Directions for this task - For the listing beneath, state how many lines contain the string "dropdown". Give the number by itself.
Given data section start
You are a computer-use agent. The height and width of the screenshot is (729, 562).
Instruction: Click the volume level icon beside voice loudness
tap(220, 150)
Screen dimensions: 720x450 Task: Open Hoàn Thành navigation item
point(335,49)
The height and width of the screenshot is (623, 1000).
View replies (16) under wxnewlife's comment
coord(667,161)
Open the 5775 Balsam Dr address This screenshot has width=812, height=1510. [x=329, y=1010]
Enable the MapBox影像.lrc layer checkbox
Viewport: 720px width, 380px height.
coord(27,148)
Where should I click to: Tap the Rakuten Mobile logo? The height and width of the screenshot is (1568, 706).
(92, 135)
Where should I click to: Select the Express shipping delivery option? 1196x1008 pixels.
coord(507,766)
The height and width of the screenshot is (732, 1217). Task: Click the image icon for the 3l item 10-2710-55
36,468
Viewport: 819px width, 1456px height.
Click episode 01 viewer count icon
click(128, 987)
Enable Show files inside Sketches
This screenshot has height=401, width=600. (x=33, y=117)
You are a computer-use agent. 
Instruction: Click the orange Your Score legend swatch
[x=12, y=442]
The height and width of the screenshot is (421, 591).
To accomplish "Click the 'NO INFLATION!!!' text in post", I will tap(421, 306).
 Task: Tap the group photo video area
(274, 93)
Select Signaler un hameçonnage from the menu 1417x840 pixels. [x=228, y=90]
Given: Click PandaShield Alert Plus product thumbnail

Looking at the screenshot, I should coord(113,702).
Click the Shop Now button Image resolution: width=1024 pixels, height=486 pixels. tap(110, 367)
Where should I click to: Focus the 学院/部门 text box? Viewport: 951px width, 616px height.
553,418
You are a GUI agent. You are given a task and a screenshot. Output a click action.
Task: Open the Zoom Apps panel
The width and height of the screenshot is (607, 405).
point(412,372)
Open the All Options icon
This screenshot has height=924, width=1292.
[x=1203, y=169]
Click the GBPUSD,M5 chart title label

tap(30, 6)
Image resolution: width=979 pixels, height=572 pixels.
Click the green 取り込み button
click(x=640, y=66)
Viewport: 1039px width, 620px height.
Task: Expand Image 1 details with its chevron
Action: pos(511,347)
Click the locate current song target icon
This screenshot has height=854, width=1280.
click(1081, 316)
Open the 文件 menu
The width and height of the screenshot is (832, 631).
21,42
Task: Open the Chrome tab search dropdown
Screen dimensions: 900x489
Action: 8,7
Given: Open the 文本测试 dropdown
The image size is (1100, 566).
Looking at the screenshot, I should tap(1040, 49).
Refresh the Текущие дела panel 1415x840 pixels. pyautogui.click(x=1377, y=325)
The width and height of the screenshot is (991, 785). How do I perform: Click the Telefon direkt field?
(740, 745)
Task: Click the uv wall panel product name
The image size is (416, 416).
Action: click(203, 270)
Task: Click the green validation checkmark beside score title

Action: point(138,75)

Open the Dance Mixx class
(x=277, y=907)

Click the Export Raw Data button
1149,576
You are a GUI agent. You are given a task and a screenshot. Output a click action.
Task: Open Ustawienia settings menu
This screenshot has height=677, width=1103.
Given data section end
Task solution - 2